What Do You Get When Big Data Meets AI? Big, Real Profits
In movies and novels, overnight success stories are frequent. Real life doesn’t work that way. It takes years of hard work, vision and at least one gigantic bet-the-farm moment.
This week, Nvidia Corp. (NVDA) released a $3,000 video card. But its big price tag isn’t the story.
The Titan V is a graphics powerhouse. Yet, is not meant for graphics. Its purpose is to extend Nvidia’s GPU computing platform to the next generation of workstations.
Investors should take note of this kind of forward thinking. This is what great companies do.
Jen-Hsun Huang, Nvidia’s CEO and co-founder, is comfortable with uncommon choices. Leather-jacketed and tattooed, his company cut its teeth two decades ago making high-end graphics cards for PCs.
But it’s come a long way since then. Its clientele, mostly gamers, demanded photorealistic imagery. So, Huang pushed the company to invest heavily in developing better software modeling.
And then … it clicked. Nvidia was sitting on a completely new method of computing.

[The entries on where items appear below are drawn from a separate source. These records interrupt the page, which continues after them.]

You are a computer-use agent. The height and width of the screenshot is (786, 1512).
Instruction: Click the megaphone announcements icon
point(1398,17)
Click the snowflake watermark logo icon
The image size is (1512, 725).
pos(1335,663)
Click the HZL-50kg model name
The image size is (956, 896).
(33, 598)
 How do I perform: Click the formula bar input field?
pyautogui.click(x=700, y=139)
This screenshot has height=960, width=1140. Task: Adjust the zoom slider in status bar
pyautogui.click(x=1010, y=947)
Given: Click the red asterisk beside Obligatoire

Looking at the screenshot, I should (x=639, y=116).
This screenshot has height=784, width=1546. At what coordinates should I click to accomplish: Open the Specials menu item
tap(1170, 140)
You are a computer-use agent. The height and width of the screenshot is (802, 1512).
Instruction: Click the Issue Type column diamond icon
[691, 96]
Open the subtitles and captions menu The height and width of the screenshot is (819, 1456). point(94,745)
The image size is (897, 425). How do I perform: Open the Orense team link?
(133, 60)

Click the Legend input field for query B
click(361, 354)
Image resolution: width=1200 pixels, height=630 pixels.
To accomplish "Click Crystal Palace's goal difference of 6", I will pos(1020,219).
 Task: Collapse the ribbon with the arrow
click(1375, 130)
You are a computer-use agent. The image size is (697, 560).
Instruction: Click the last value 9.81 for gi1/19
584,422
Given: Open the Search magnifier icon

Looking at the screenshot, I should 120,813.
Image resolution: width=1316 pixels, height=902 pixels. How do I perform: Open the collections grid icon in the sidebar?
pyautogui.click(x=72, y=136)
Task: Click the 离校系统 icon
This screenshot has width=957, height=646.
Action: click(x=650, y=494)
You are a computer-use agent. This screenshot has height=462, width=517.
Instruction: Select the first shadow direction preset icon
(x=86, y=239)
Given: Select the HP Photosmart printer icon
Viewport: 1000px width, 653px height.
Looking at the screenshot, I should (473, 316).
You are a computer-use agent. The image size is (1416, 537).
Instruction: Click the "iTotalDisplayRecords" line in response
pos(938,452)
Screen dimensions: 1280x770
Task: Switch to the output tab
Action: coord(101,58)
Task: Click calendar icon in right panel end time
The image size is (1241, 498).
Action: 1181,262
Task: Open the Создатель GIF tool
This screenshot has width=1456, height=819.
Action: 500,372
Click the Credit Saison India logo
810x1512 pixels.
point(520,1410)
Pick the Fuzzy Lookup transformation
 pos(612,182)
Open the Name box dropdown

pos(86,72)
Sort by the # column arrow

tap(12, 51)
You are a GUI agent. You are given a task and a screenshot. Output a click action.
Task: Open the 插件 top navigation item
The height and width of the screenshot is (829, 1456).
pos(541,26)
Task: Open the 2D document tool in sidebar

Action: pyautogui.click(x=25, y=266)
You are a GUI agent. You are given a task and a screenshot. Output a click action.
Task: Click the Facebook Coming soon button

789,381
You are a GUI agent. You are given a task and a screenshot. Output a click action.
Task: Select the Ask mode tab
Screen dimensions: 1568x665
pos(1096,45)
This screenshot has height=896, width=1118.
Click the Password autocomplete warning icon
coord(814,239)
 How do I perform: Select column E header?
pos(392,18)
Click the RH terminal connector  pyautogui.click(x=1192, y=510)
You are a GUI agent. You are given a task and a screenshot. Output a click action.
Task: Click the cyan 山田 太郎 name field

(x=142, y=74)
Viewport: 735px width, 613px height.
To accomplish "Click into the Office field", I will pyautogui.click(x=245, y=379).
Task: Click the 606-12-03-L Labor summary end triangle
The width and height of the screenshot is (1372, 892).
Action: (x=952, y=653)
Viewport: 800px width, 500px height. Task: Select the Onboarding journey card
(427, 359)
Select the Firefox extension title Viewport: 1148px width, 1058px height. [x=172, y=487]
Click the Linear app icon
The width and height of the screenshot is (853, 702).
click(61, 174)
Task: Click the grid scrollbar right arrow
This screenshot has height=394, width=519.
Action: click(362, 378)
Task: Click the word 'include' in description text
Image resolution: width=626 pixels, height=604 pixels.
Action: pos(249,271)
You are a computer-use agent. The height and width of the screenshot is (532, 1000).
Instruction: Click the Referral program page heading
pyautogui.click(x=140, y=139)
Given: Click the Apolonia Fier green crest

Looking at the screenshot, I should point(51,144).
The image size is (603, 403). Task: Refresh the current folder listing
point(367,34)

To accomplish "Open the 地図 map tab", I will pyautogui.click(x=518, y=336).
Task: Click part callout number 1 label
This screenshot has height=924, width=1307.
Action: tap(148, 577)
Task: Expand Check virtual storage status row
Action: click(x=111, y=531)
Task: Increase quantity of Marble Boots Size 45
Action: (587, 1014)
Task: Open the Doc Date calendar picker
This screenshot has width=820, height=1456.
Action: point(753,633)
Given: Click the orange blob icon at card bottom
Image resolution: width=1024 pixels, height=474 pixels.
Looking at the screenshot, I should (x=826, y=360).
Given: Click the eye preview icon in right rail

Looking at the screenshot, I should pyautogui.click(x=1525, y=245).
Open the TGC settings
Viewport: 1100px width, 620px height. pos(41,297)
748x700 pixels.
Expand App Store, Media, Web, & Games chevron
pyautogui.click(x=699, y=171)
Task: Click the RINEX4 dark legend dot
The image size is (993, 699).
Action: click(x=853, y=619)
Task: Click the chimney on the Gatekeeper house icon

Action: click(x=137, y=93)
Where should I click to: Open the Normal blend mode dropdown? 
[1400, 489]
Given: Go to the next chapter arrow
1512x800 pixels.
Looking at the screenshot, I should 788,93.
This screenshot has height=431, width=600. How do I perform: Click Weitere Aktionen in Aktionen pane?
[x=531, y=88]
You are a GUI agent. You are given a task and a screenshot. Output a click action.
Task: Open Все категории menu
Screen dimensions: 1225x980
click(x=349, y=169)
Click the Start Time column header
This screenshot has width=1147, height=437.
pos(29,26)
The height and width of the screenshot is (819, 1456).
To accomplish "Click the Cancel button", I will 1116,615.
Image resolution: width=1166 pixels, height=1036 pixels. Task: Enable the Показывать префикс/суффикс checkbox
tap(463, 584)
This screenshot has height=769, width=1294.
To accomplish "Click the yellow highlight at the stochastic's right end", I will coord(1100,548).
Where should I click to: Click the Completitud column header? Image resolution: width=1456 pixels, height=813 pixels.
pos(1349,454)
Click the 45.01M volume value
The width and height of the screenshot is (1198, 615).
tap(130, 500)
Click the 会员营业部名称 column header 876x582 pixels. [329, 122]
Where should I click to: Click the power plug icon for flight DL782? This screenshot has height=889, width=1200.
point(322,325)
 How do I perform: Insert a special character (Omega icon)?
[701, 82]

It used artificial intelligence to combine traditional instruction processing from CPUs, with data processing from graphic processing units.
This result did not come cheap. The New York Times reports that Nvidia has spent $10 billion developing its GPU computing platform.
Given the initial size of the company, that was a huge bet. One that continues to pay off, as the shares are up more than 5,000% since the 1999 IPO.
Today, GPUs are standard fare in the field of artificial intelligence. From university researchers to bitcoin miners, smart coders are using the platform to push the limits of learning. In the process, Nvidia has broken free of the cyclical nature of the chip business.
The company put itself in the business of solving big problems, using AI.
Fortune magazine just called Huang Businessperson of the Year. That’s cool … but a decade late.
Gartner, the global IT consulting firm, predicts migration to the cloud is a $1 trillion opportunity by 2020. Public cloud companies Amazon Web Services, Microsoft Azure and Google Cloud are all investing heavily in AI.
They see it as a value-added service — a way to entice corporate customers. And they want to make sure they are covering all bases. So in addition to their own CPU-based frameworks, each enthusiastically supports Nvidia’s GPU.
Consequently, Nvidia’s data center business is booming. In the second quarter, business surged 250% to $416 million.
And then there are self-driving cars. The popular perception is that fully autonomous cars are decades away. However, Teslas equipped with the current-generation GPU gear can navigate most road conditions autonomously right now.
The industry has noticed. Nvidia’s Drive PX platform is in use at 225 car, truck and HD map makers. And Audi, Toyota and Volvo announced high-profile partnerships in 2017 as they try to keep pace with Tesla.
Given the size of these markets, the move to workstations might seem trivial. It’s not.
Titan V brings the same components found in Nvidia’s $10,000 data center compute cards, to the desktop. This means 5,120 compute cores, 640 machine-learning cores, 21 billion transistors, and the Volta GPU architecture.
All of this adds up to a monumental performance leap over everything in the marketplace.
It will allow researchers and developers to build AI software models right at their desk. More important, it extends GPUs into more applications.
And that will help Nvidia sell more hardware.
I pointed my members to Nvidia long ago. The attraction was not AI then. Rather, it was smart management. And sure enough, the company leveraged its graphics expertise into an entirely new way to solve complex problems. When the advantage was apparent, it bet big.
This is the attribute investors should seek. Great companies are focused. They leverage talents. When it’s clear they have a competitive advantage, they strike … and chew up the competition.
Nvidia shares have climbed steadily with verve, +1,432% in the last five years. Sales have increased by $2.7 billion, to $6.91 billion during that time. And all signs point to more upside ahead, as I believe the company will continue to find new applications for AI using GPUs.
The goal is not to find the next Nvidia. The current one still has plenty of runway left. But we do know that more Nvidias will emerge, and we’ll use our proven methods to find them … and invest in them for the long haul.